SEC charges Nasdaq over Facebook IPO: The Securities and Exchange Commission has fined Nasdaq $10 million for its “failures” during Facebook’s initial public offering last year.
The SEC’s order said that a design limitation in the exchange’s system caused initial trading problems, which were then compounded by a “series of ill-fated decisions that led to rules violations.”
Facebook stock has never rebounded to the levels of its May 18, 2012, opening day -- $38 per share. A number of factors, including investor doubts about its advertising model may have contributed to the slack, but some have said the company’s IPO left a black mark on the stock in the year that followed.
Since the IPO, Facebook itself has lost roughly $50 billion in market capitalization, down to $57 billion on Wednesday from a value of $104.2 billion when the market closed on its opening day of trading.
Softbank-Sprint deal clears CFIUS: Sprint and Japanese carrier SoftBank announced Wednesday that their proposed merger had been approved by the Committee on Foreign Investment in the United States. The companies faced criticism from lawmakers concerned about how foreign ownership of America’s third-largest wireless carrier might affect national security.
According to a filing at the Securities and Exchange Commission, Sprint and SoftBank will appoint an independent, voting member to its board to serve as security director.
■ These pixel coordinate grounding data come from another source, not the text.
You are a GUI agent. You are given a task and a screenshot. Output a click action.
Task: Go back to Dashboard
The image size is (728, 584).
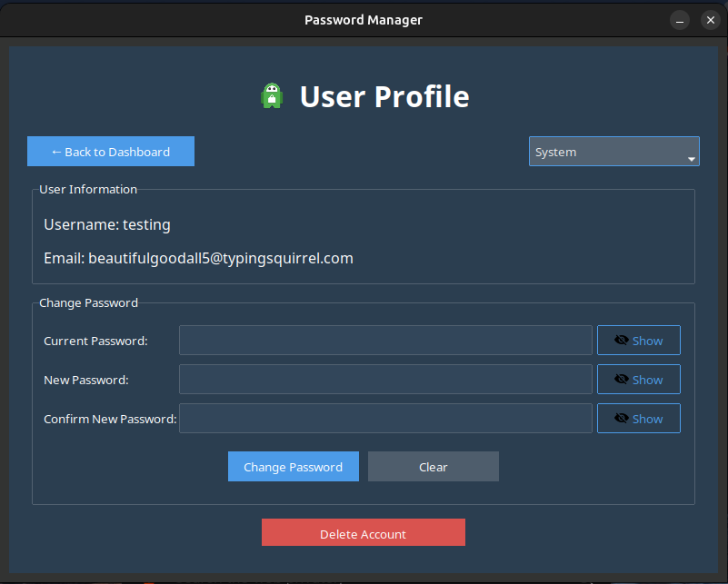tap(111, 152)
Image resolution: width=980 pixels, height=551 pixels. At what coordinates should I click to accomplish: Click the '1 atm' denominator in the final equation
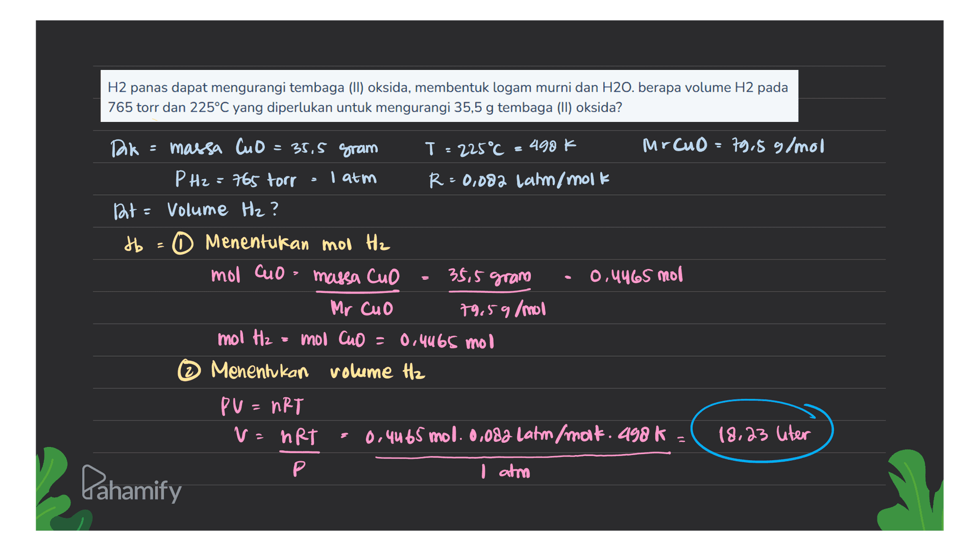(505, 471)
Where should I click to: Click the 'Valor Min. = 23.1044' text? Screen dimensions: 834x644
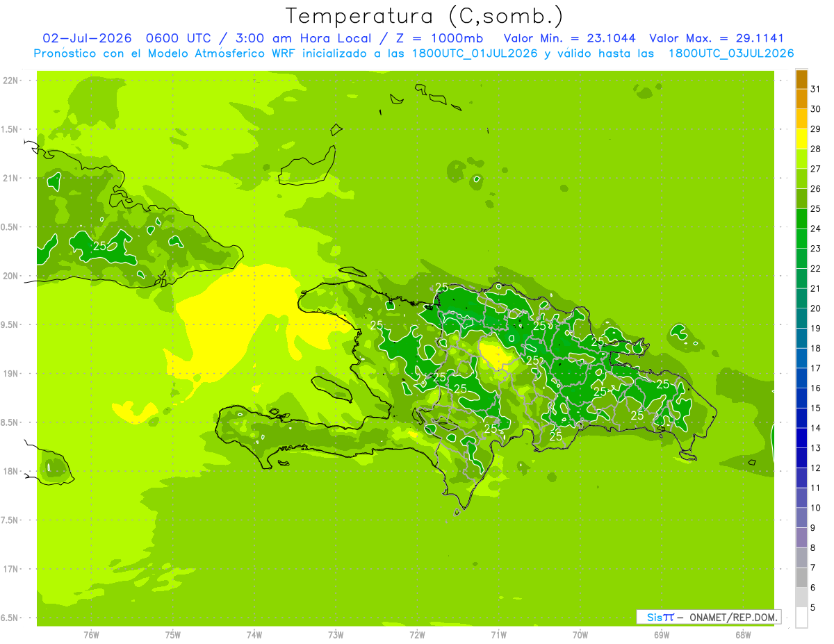(x=569, y=38)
The government will also have a right to approve and review certain Sprint vendors and service providers. The agreement also includes some provisions dealing with Sprint’s planned takeover of a smaller carrier, Clearwire, which is awaiting approval from Clearwire’s shareholders. The government will have a onetime right to remove any equipment within the Sprint or Clearwire network by Dec. 31, 2016.
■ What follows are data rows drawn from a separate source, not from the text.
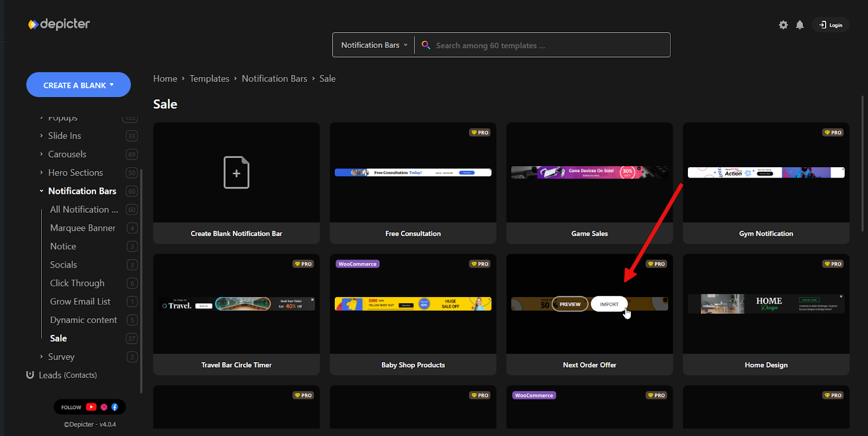Click the Facebook follow icon
The height and width of the screenshot is (436, 868).
click(x=114, y=407)
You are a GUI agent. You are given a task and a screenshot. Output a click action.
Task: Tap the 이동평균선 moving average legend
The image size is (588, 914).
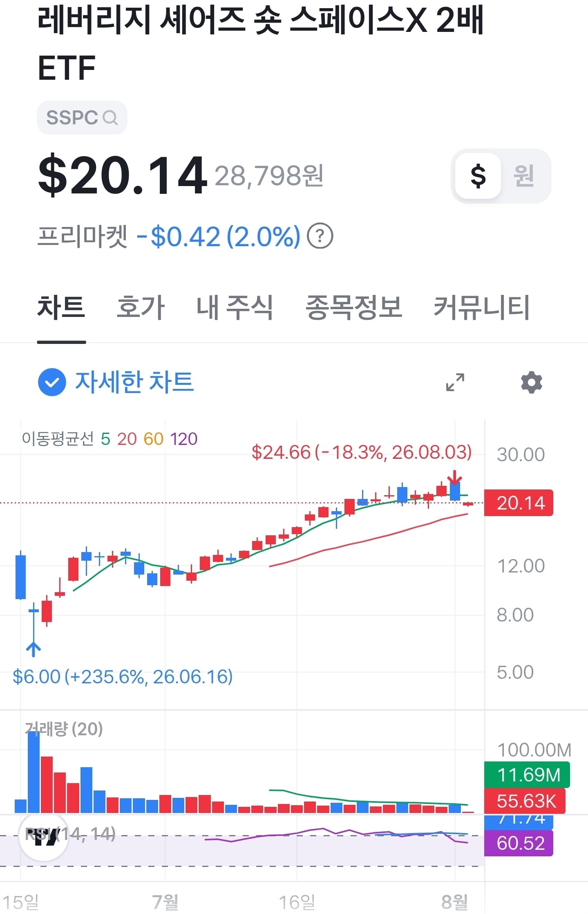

The Federal Communications Commission will now be able conduct an independent review of the proposed merger, after putting its assessment on hold while the national security issues were considered.
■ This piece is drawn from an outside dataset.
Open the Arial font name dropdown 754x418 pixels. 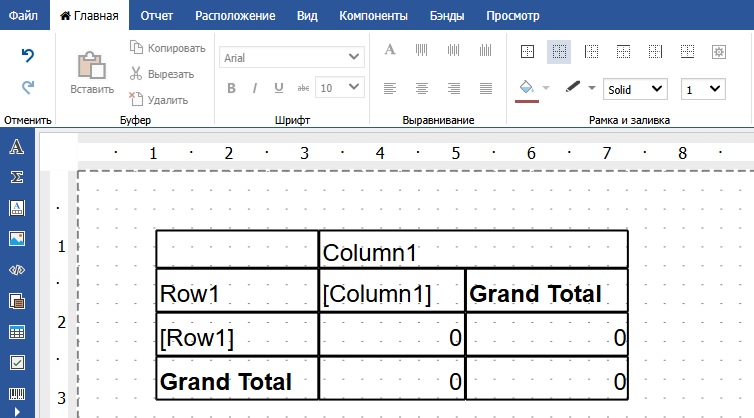(x=291, y=58)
Sprint shareholders also have yet to approve the deal, and there is a competing bid from Dish Networks, which The Washington Post reported may be less attractive now that CFIUS has approved the Softbank proposal.
Lisa Jackson to Apple: Apple has hired former Environmental Protection Agency head Lisa Jackson to serve as a senior adviser on environmental issues, Apple chief executive Tim Cook told attendees at the annual All Things Digital conference Tuesday night.
In an e-mail to The Washington Post on Tuesday, Jackson said, “I’m incredibly impressed with Apple’s commitment to the environment and I’m thrilled to be joining the team.”
She said Apple has “shown how innovation can drive real progress by removing toxics from its products, incorporating renewable energy in its data center plans and continually raising the bar for energy efficiency in the electronics industry.”
Mary Meeker releases her Web trends report: Mary Meeker, a partner at the venture capital firm Kleiner Perkins Caufield Byers, released her annual Internet Trends report in conjunction with a presentation at the All Things Digital conference.
The next major trend, according to Meeker, is wearable technology, with data innovation also expected to gain interest.
Meeker also shared a somewhat surprising finding by her firm: Americans are actually behind the curve when it comes to sharing information. Only fifteen percent of Americans surveyed by the firm said they share “everything” or “most things” online. But more than 60 percent of respondents in Saudi Arabia answered “yes” to the same question.”